The captain smiled. “I am surprised he let you near him. After all, if you had touched him, there would have been hell to pay.”
“He’s a Nuyyad, Jean-Luc. Surely you’ve learned that people from different worlds have different customs.”
That rankled. “He went after one of my crewmen, Serenity. Should I have ignored the fact?”
“I don’t think you appreciate what it took for him to come here, alone and unarmed.”
Picard shrugged. “He had plenty of motivation, if Brakmaktin is the aberration Dojarron claims he is.”
“But that doesn’t mean it was easy for him. You have to understand how he thinks—how his species thinks. If we were the Nuyyad of another clan, we would have roasted him on a spit and fed him to our pets by now.”
“So he is uncomfortable in our midst?”
“Not just uncomfortable,” said Santana. “Terrified.”
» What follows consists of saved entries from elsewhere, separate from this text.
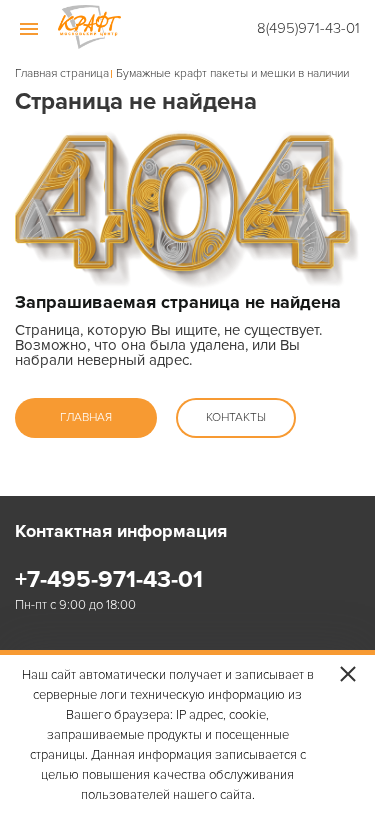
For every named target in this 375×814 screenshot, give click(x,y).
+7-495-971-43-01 (109, 580)
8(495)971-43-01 (308, 28)
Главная (86, 417)
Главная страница (62, 74)
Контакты (236, 417)
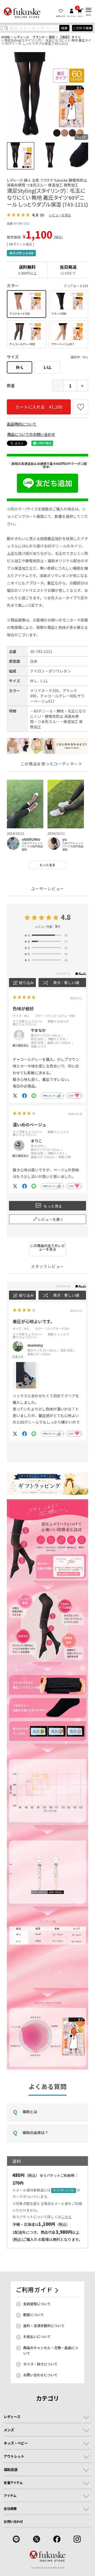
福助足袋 (10, 2469)
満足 (52, 37)
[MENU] (88, 10)
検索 (64, 28)
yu (64, 839)
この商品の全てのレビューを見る (47, 1247)
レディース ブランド (29, 37)
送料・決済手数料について (43, 2325)
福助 (24, 849)
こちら (66, 2216)
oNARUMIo (31, 839)
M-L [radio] (19, 367)
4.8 (66, 917)
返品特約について (21, 424)
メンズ (9, 2429)
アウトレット (14, 2456)
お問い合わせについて (40, 2374)
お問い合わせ (13, 2521)
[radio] (26, 304)
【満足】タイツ (70, 37)
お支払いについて (37, 2336)
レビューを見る (60, 215)
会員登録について (37, 2303)
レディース (12, 2416)
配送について (33, 2314)
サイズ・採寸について (40, 2364)
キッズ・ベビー (16, 2443)
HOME (5, 37)
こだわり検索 (82, 28)
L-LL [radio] (47, 367)
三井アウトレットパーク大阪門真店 (32, 845)
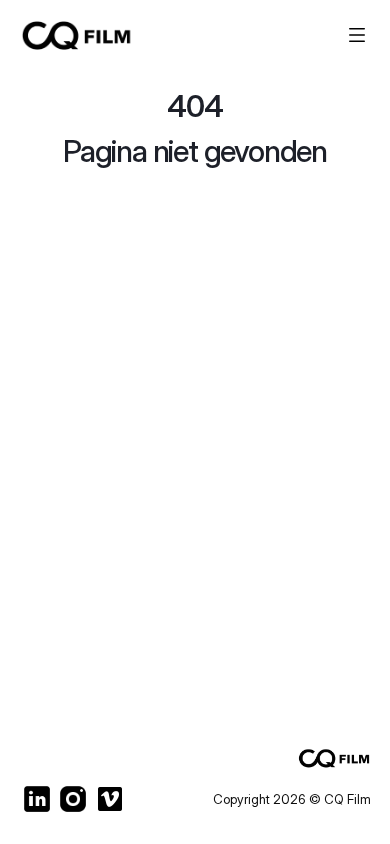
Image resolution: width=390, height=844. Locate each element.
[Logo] (113, 35)
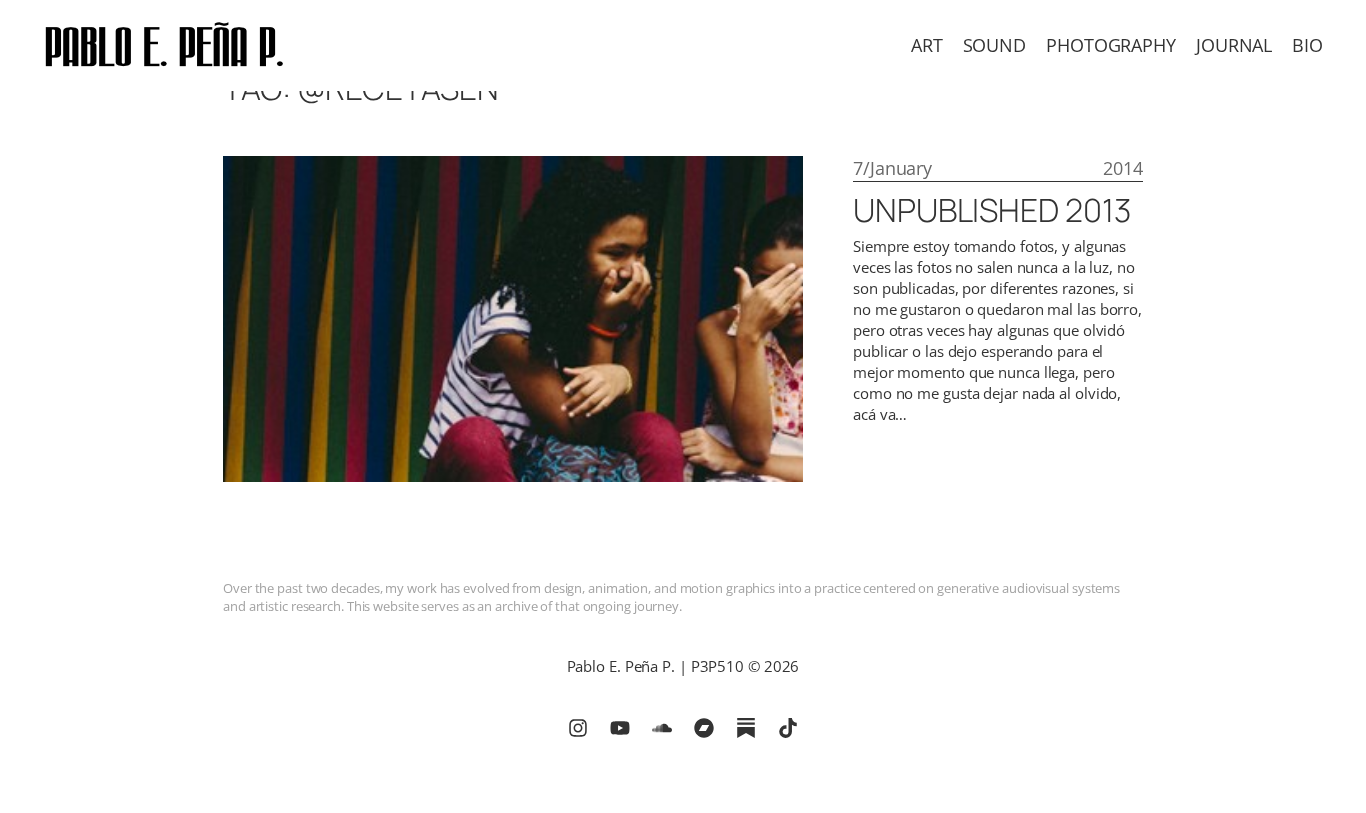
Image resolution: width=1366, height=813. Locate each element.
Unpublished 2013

The captain chuckled. “I find that hard to believe.”
“Terrified,” Serenity repeated grimly. “It’s instinctive, Jean-Luc—programmed into his genes. You don’t dwell among your enemies. You get the hell away from them.”
And yet Dojjaron had defied his instincts, because the stakes were high enough. That was as good a definition of courage as any, Picard supposed.